▸ Instructions to follow:
Could you recast the stretch from the line containing "Where should I" through the line containing "(x=1212, y=30)" as a Markdown table with the columns No. and Text, skipping any blank lines and leaving the pictures out?

▸ Source data:
%%

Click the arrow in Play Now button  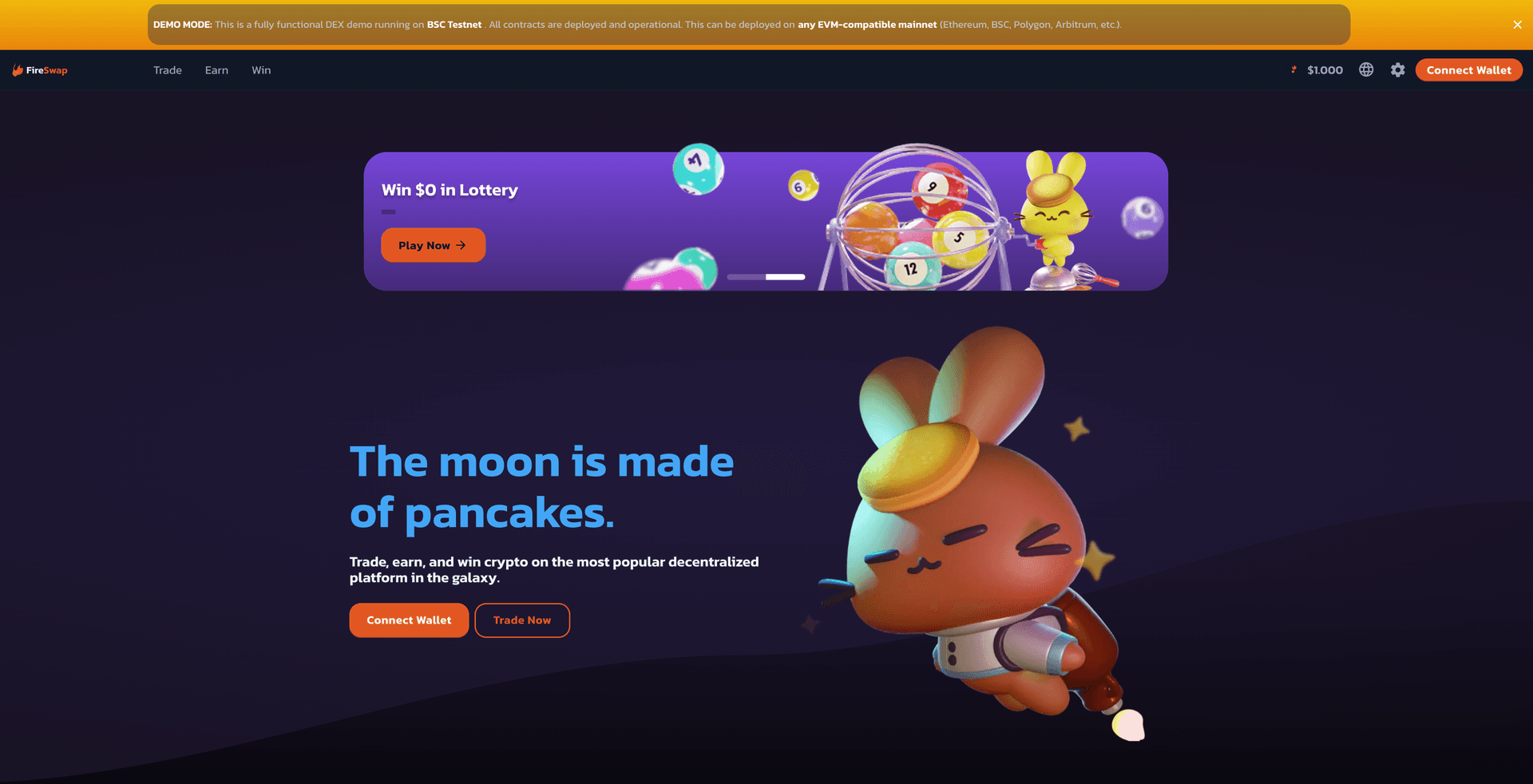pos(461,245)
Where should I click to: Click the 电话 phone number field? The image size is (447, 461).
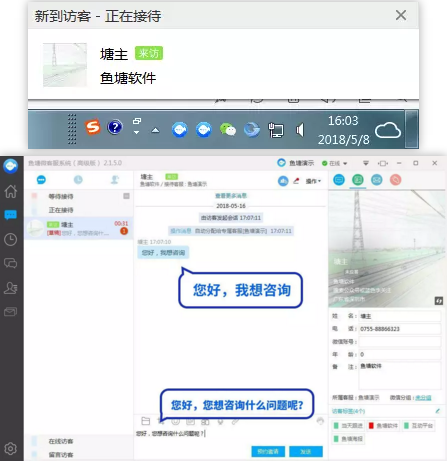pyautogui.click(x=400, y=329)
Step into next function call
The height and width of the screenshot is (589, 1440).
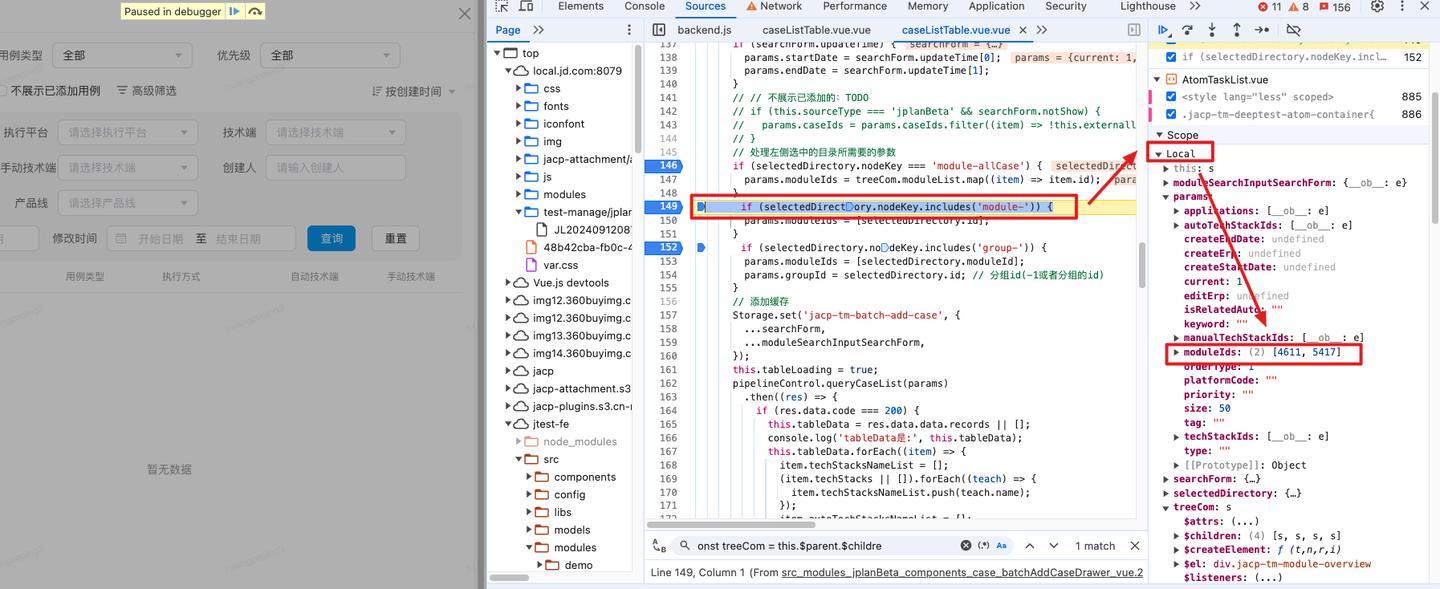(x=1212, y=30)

%%
%%

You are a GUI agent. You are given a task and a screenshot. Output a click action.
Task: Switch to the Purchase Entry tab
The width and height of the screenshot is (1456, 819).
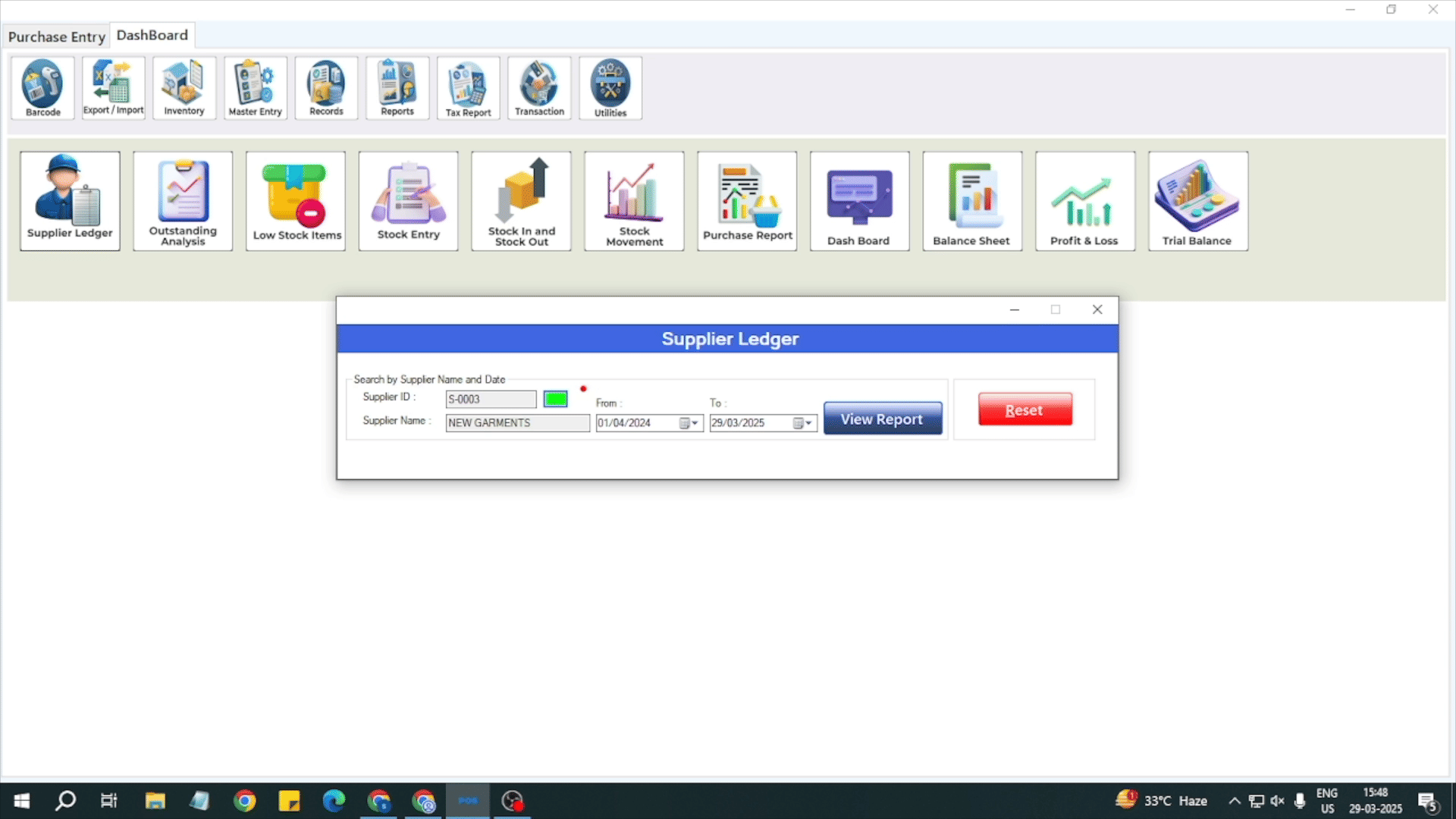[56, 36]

%%
%%

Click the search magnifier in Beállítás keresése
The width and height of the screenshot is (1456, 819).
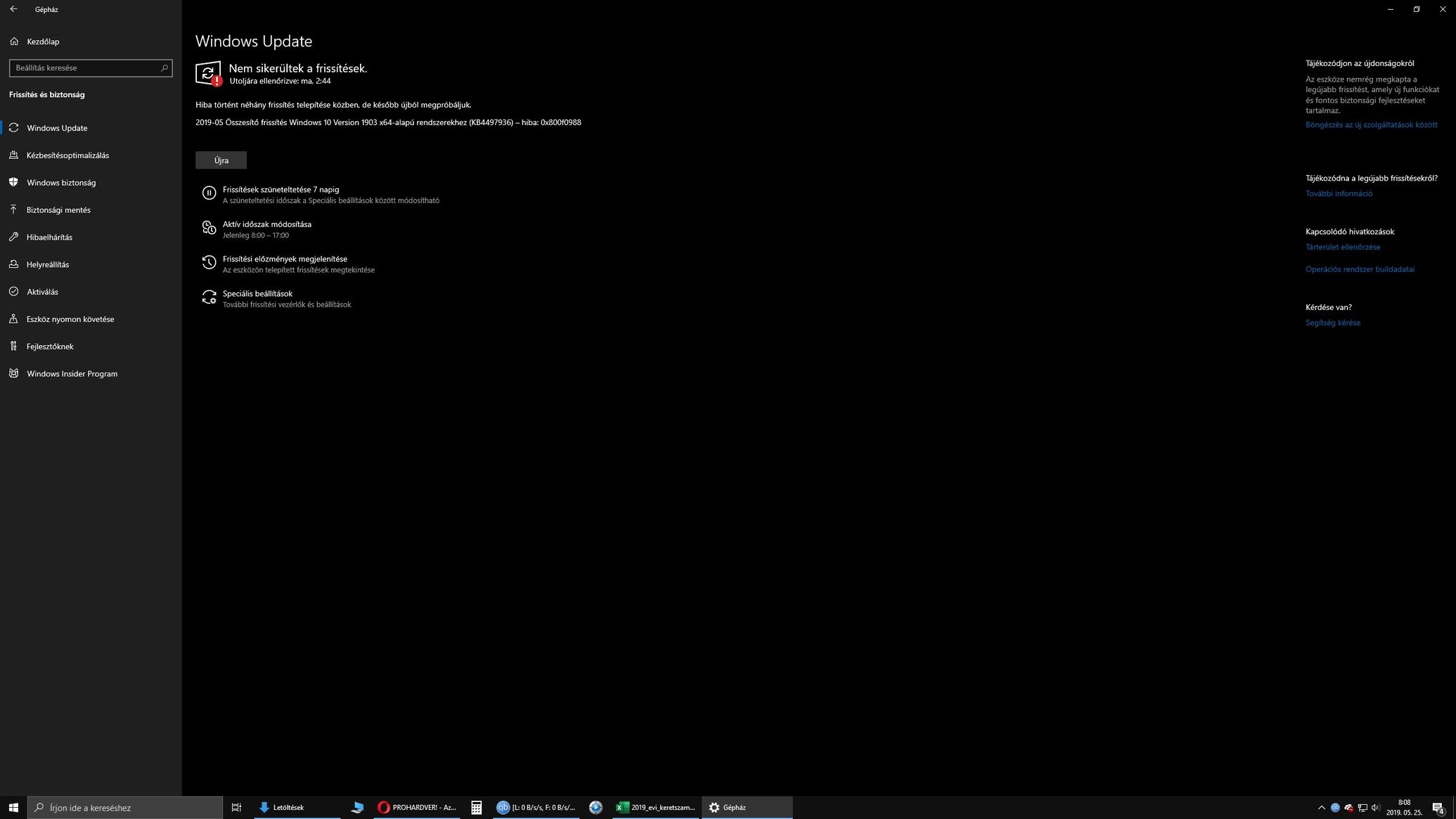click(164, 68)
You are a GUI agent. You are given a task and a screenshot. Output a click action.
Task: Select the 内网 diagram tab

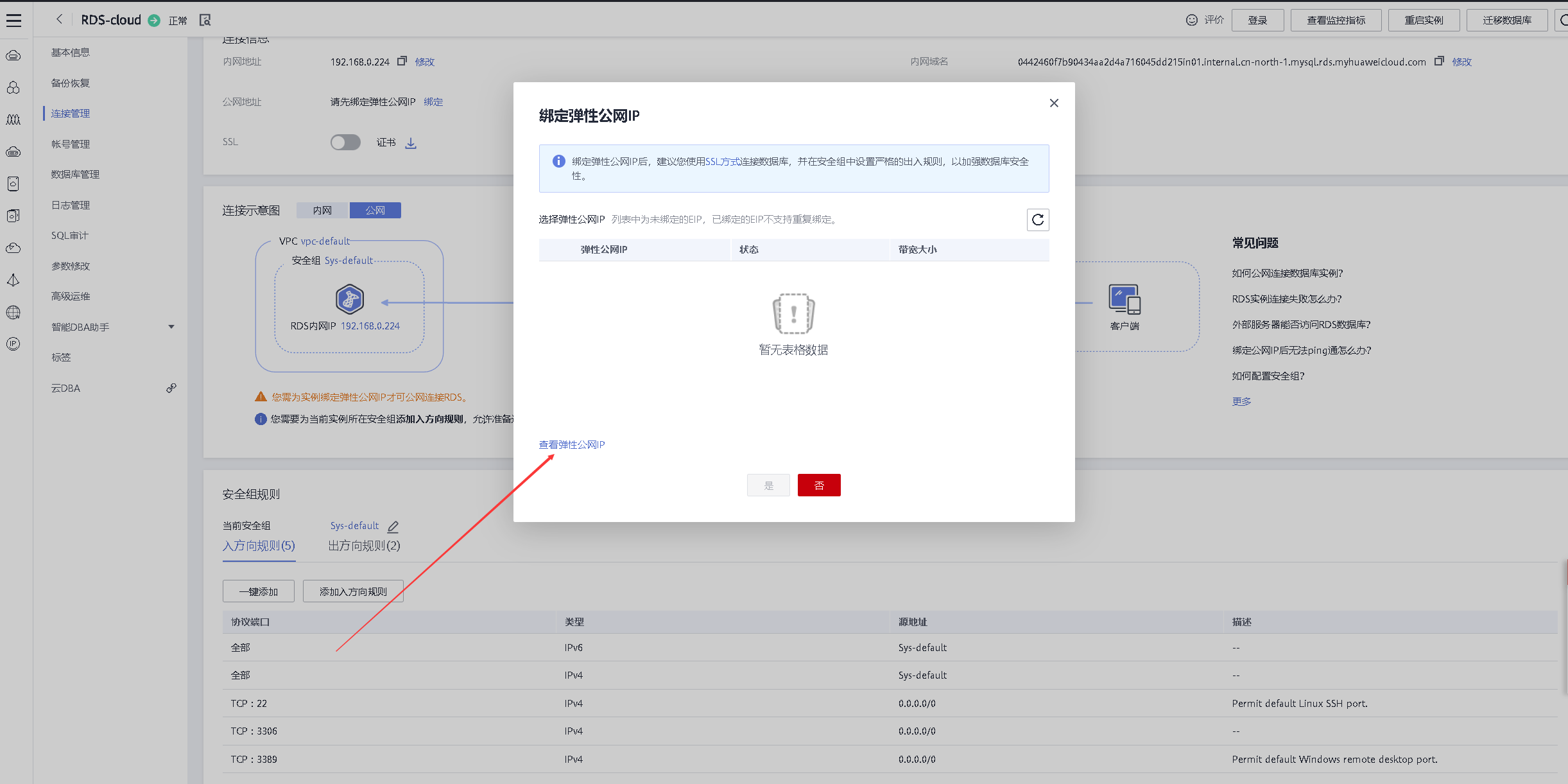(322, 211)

%%

▸ Exercise output:
| No. | Text |
|---|---|
| 1 | Where should I click to: Click the 电话 phone number field? The image size is (447, 461). |
| 2 | pyautogui.click(x=400, y=329) |
| 3 | Step into next function call |
| 4 | The height and width of the screenshot is (589, 1440). |
| 5 | (x=1212, y=30) |